Here are some other answers:
I heard, “You are not my father” from my stepdaughter. I tried it once before with my dad. The answer he gave me and the one I used with my own stepdaughter: “You’re right, I’m not your father. I’m not trying to replace you. I love you, and I look out for your best interests ., so you need to do as I say.”
I made it clear from the start: “No, I’m not your father – I’m not under any biological obligation to take your shit!” But under no circumstances will I let it go unaddressed. When they say it, it’s meant to be a challenge to your authority at home, not just something to hurt your feelings. The point is that you are not their biological relative, they do not really listen. The day that every child in my house, regardless of age or parentage, decides to tell me, they do not need to listen, for ANY reason, they will be in a rude wakening. On top of that, I think if you’re wife/husband hears this and doesn’t put their son or daughter in check, then you have bigger problems.
Some additional considerations:
Consistency between families. If your children are members of two families, as much as possible, make sure your wife and you are on the same page as the biological father of your children in terms of discipline. This helps avoid the, “My dad lets me…” or “My mom lets me…” when I’m at the other parent’s house. Communicate bedtimes, homework schedules, consequences and concerns about what we will and won’t allow so that the rules remain relatively uniform from house to house.
United Front with the Wife. Very important – your wife and you must be a united front on the problems before the children. This will be challenging for most mothers, especially if they were single parents for a significant period of time before marriage. This will be a challenge for them because they are used to making and enforcing rules.
Because they are so used to making the rules, it will probably be difficult for them to back down and allow them to take control of a situation involving their child. Your wife must understand that questioning or correcting you in front of her children will undermine your authority and will only give her more fuel to play both sides of each other. Even if you do not agree with each other, it is crucial to discuss the problem outside of the children.

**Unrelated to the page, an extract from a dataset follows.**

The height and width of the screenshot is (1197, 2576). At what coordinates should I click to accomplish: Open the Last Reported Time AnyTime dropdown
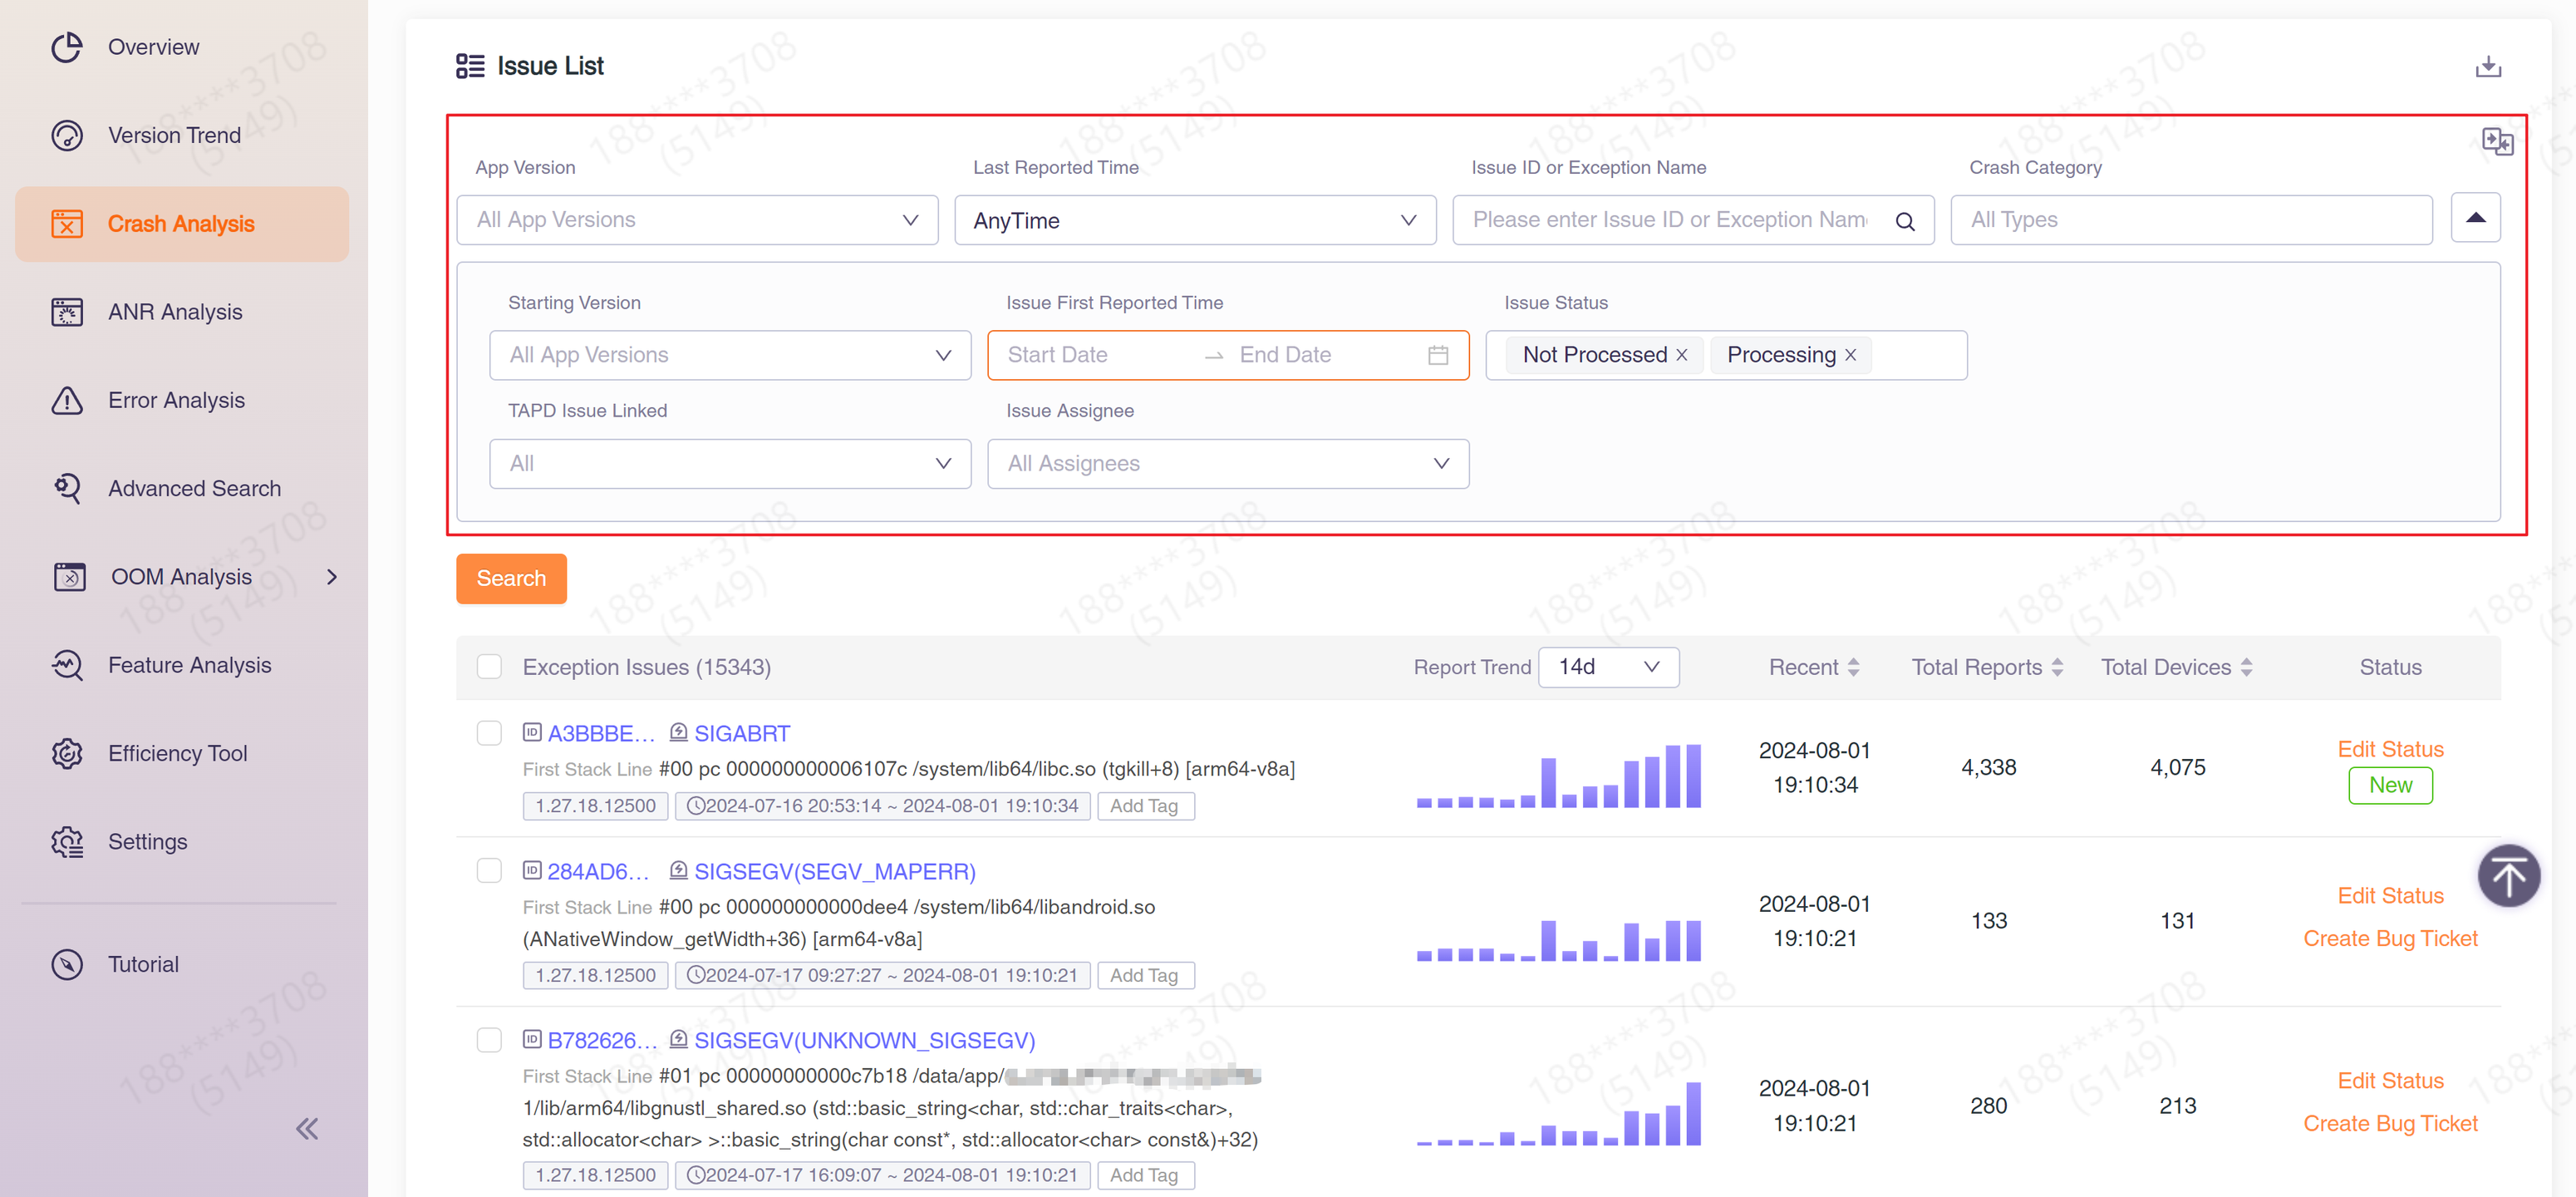(1194, 220)
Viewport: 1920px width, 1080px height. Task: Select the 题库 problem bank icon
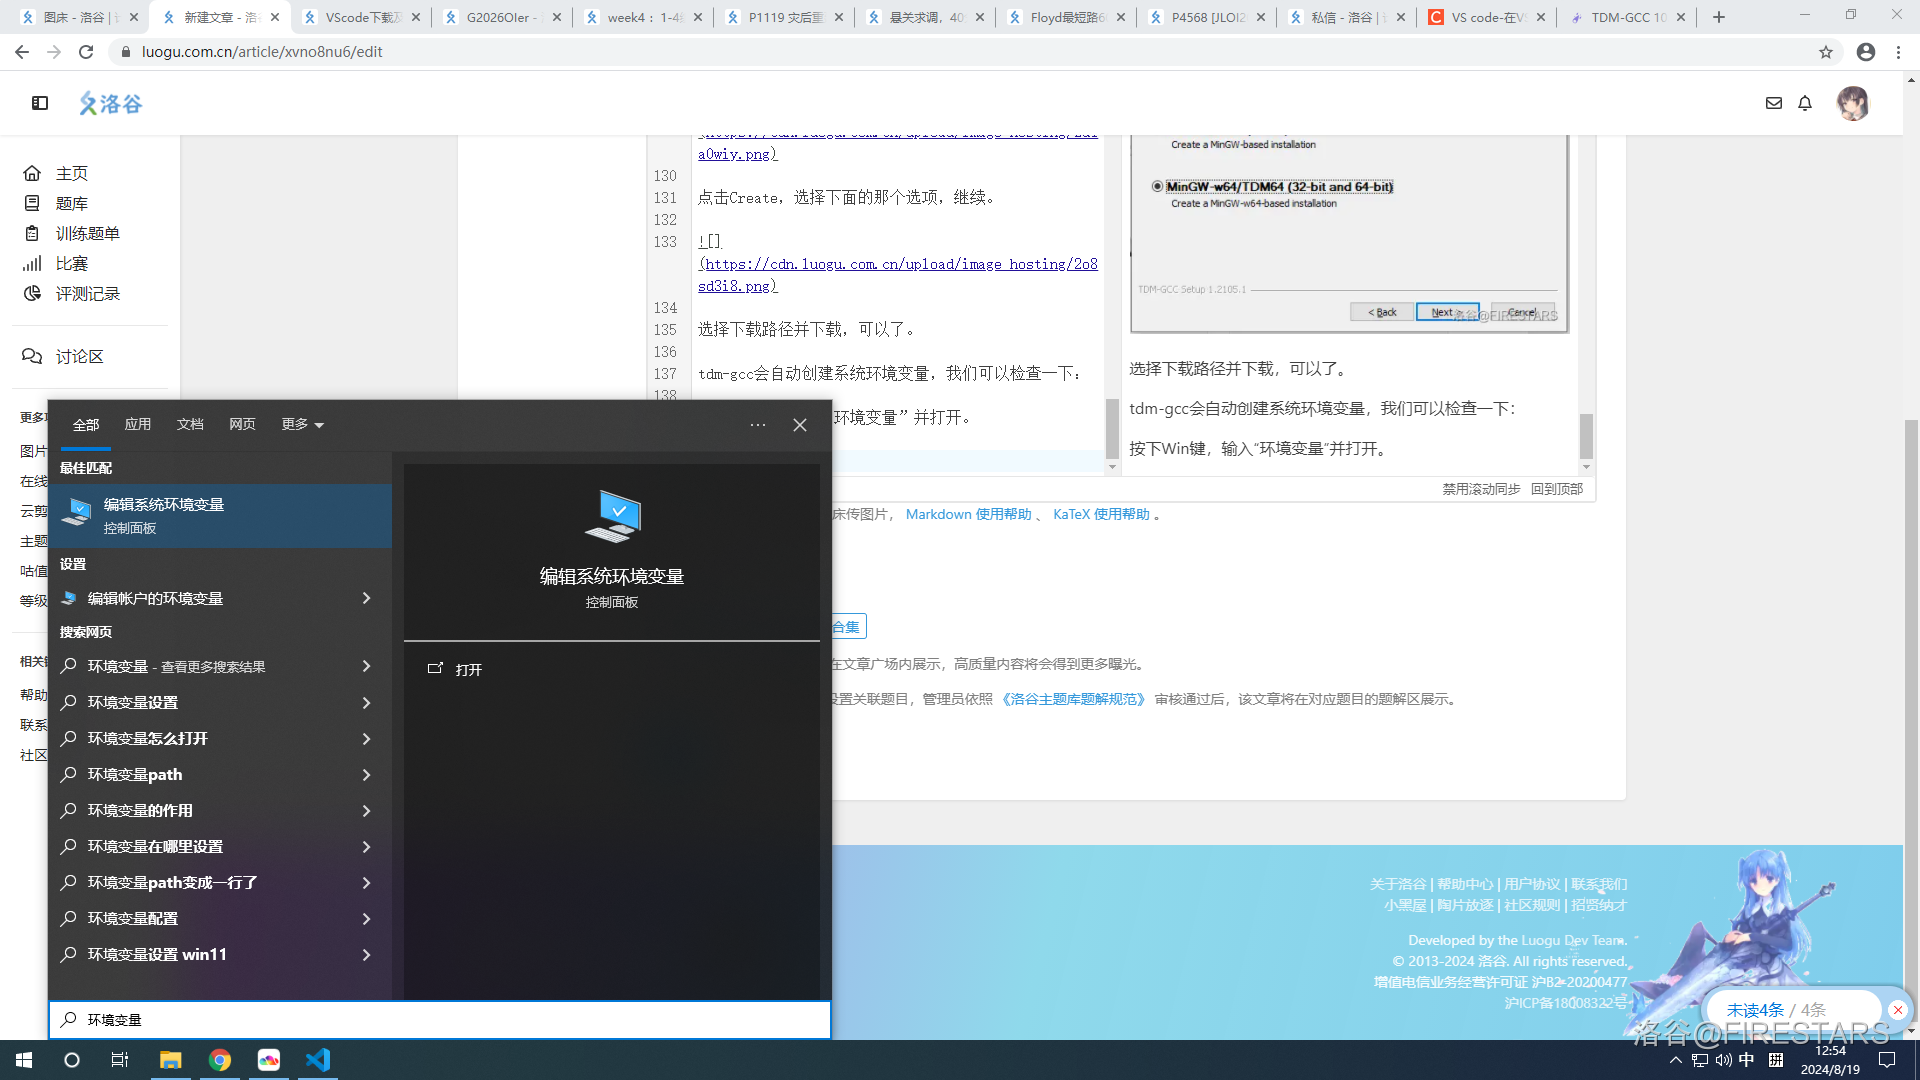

Remember this is a Process. It is not always easy for adults to learn to live with someone and it can be even more difficult for children who do not always understand the changing dynamics. Even with a few years of marriage under your belt, your stepchild will still try to compare families when things don’t go their way.
A successful blending of a family takes time from conservative estimates at least seven years. Like marriage, it is a learning process. By trying to maintain understanding, keeping the lines of communication open, and being your spouse’s partner in discipline, you can help make the transition smoother.
To be heard, “You are not my father” is like your son deciding to go nuclear – it is an “offensive” weapon used to inflict the highest level of pain and damage. It is used when the child feels threatened, and they no longer have arguments so they should not be forced to do or not do something.
* Make sure you don’t answer in kind – two wrongs definitely don’t make a right.
* Recognize that your child is correct, “You are not his real father.”
* Affirm while you are not their biological father that it is not relevant for you because you still care for them and want the best for their life.
Your genuine care and consistent concern will always win out in the end.